* [Breve esercizio a] Riporta i numeri di tutte le pronunce della Cassazione citate nel brano da leggere.

* [Brano da leggere]
========================================================================
La corretta distribuzione degli oneri di prova trova, tuttavia, ulteriore specificazione nel consolidato principio per cui è sufficiente la prova della condotta commissiva od omissiva contemplata dalla norma, dovendosi – in tal caso – presumere la sussistenza dell’elemento soggettivo in capo al trasgressore (cfr. sul punto, ex multis, Cass. Sez. U, Sentenza n. 10508 del 06/10/1995,Rv. 494184; Cass. Sez. 3, Ordinanza n. 26306 del 07/11/2017, non massimata ).

L’onere della prova che la condotta vietata sia stata posta in essere senza colpa, e di aver fatto «tutto il possibile per osservare la legge», cosicché «nessun rimprovero possa essergli mosso», rimane a carico dell’agente (Cass. Sez. L, Sentenza n. 16320 del 12/07/2010, Rv. 614381; conf. da: Cass. Sez. 6-2, Ordinanza n. 19759 del 02/10/2015, Rv. 636814; Cass. Sez. 2, Ordinanza n. 33441 del 17/12/2019, Rv. 656323; Cass. Sez. 2, n. 277 del 07.01.2022).

Nel caso di specie, riguardante la contestazione per sosta dell’autovettura in area parcometro senza esposizione del ticket, una volta installati i parcometri secondo le prescrizioni normative, inclusa l’abilitazione al pagamento con carta di credito, l’obbligo della P.A. di fornire la prova adeguata della fondatezza della sua pretesa si esaurisce nella dimostrata violazione da parte dell’intimato; spettava, dunque, al ricorrente di dare prova dei fatti impeditivi del pagamento, che non si sarebbe comunque esaurita nella dimostrazione del malfunzionamento o non funzionamento del pagamento mediante carta di credito, bensì avrebbe dovuto estendersi alla impossibilità di qualsiasi modalità di pagamento, incluso il versamento del danaro contante, posto che il non essere in possesso di altro mezzo di pagamento (p.e., moneta) non costituisce esimente rispetto alla sosta dell’autovettura in area destinata esclusivamente a parcometro senza esposizione del ticket.
========================================================================
* [Breve esercizio b] Riscrivi soltanto le righe salvate dalla riga che contiene "Click the info icon next to Salidas Hoy" alla riga che contiene "pos(638,154)", sostituendo "Instruction" con "Command" e senza cambiare nient'altro.
========================================================================
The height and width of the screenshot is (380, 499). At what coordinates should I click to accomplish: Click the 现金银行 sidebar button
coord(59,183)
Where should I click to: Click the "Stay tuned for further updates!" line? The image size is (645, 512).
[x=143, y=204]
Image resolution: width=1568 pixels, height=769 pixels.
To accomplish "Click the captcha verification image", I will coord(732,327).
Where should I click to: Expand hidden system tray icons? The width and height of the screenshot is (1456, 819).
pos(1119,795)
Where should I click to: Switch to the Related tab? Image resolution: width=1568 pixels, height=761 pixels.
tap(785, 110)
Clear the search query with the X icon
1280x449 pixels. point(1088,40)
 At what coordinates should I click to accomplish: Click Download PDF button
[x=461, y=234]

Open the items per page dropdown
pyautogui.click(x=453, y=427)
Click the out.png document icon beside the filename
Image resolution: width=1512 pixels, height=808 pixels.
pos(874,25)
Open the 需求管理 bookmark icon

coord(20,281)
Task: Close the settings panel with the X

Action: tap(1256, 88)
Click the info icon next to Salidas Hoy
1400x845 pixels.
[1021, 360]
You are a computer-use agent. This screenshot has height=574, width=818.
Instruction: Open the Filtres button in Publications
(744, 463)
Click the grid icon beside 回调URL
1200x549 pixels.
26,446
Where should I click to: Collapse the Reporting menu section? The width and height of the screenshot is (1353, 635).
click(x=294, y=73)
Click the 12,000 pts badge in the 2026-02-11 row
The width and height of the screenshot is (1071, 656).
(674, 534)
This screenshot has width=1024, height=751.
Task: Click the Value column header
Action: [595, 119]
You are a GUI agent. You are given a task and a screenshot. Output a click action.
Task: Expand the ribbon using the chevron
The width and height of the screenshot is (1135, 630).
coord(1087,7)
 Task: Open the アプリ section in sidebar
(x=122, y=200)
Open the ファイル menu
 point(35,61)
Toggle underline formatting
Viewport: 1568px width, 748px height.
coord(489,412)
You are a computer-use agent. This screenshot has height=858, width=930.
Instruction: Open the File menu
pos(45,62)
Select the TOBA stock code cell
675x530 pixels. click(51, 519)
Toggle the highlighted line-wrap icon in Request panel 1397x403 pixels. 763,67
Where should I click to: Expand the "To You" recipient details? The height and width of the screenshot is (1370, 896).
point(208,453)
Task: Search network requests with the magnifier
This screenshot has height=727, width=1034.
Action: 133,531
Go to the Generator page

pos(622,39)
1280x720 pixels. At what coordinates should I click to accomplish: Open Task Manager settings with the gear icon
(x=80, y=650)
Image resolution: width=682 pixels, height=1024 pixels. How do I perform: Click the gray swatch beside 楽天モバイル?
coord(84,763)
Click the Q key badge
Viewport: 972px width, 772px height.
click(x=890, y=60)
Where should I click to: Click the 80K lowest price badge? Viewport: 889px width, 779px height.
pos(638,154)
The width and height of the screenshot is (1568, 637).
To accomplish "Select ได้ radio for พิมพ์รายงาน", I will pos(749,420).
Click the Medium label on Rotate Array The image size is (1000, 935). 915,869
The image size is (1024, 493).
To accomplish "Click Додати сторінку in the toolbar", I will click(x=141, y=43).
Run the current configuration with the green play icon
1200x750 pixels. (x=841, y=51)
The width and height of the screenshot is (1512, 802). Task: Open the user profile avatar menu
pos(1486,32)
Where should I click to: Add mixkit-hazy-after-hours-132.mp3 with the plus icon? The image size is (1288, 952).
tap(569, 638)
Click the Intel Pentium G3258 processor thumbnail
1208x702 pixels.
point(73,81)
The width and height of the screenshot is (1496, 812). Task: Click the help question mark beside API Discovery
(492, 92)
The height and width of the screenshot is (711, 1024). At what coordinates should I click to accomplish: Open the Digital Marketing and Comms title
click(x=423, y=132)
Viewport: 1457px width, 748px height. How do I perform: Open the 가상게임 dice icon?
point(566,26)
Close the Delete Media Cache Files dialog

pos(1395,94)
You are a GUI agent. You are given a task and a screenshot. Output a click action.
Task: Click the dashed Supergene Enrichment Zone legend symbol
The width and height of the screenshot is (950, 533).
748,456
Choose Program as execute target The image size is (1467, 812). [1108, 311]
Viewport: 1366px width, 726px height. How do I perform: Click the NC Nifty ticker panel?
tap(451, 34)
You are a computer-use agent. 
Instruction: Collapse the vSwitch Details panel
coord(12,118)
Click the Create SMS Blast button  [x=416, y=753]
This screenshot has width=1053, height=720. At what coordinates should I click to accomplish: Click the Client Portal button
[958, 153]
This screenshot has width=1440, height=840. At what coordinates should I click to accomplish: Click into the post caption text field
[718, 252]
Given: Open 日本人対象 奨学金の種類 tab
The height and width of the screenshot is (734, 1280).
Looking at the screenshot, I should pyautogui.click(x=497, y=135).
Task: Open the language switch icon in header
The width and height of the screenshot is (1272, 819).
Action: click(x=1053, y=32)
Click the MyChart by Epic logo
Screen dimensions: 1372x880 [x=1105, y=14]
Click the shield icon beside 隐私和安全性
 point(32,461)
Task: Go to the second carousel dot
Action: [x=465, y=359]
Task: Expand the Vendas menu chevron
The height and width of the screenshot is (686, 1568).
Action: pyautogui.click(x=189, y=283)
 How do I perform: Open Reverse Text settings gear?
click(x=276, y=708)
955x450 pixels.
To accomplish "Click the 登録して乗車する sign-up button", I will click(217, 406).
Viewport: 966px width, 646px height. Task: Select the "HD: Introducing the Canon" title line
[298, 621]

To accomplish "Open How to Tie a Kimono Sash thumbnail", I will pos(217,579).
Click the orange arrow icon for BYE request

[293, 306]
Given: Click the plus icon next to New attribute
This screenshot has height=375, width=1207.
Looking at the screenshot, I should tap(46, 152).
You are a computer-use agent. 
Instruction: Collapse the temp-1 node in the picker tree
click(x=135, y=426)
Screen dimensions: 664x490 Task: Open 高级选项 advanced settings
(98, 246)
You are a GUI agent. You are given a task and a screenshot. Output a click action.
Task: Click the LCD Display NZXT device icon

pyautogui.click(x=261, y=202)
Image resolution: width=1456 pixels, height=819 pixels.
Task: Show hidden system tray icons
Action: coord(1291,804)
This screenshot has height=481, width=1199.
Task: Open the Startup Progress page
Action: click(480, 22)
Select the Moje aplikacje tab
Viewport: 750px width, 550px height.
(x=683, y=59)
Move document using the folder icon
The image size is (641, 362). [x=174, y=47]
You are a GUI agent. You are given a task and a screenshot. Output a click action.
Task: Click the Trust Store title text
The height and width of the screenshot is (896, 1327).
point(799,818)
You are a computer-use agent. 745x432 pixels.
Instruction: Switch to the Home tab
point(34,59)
========================================================================
* [Soluzione esercizio a] 10508, 26306, 16320, 19759, 33441, 277

* [Soluzione esercizio b]
Click the info icon next to Salidas Hoy
1400x845 pixels.
[1021, 360]
You are a computer-use agent. This screenshot has height=574, width=818.
Command: Open the Filtres button in Publications
(744, 463)
Click the grid icon beside 回调URL
1200x549 pixels.
26,446
Where should I click to: Collapse the Reporting menu section? The width and height of the screenshot is (1353, 635).
click(x=294, y=73)
Click the 12,000 pts badge in the 2026-02-11 row
The width and height of the screenshot is (1071, 656).
(674, 534)
This screenshot has width=1024, height=751.
Task: Click the Value column header
Action: [595, 119]
You are a GUI agent. You are given a task and a screenshot. Output a click action.
Task: Expand the ribbon using the chevron
The width and height of the screenshot is (1135, 630).
coord(1087,7)
 Task: Open the アプリ section in sidebar
(x=122, y=200)
Open the ファイル menu
 point(35,61)
Toggle underline formatting
Viewport: 1568px width, 748px height.
coord(489,412)
You are a computer-use agent. This screenshot has height=858, width=930.
Command: Open the File menu
pos(45,62)
Select the TOBA stock code cell
675x530 pixels. click(51, 519)
Toggle the highlighted line-wrap icon in Request panel 1397x403 pixels. 763,67
Where should I click to: Expand the "To You" recipient details? The height and width of the screenshot is (1370, 896).
point(208,453)
Task: Search network requests with the magnifier
This screenshot has height=727, width=1034.
Action: 133,531
Go to the Generator page

pos(622,39)
1280x720 pixels. At what coordinates should I click to accomplish: Open Task Manager settings with the gear icon
(x=80, y=650)
Image resolution: width=682 pixels, height=1024 pixels. How do I perform: Click the gray swatch beside 楽天モバイル?
coord(84,763)
Click the Q key badge
Viewport: 972px width, 772px height.
click(x=890, y=60)
Where should I click to: Click the 80K lowest price badge? Viewport: 889px width, 779px height.
pos(638,154)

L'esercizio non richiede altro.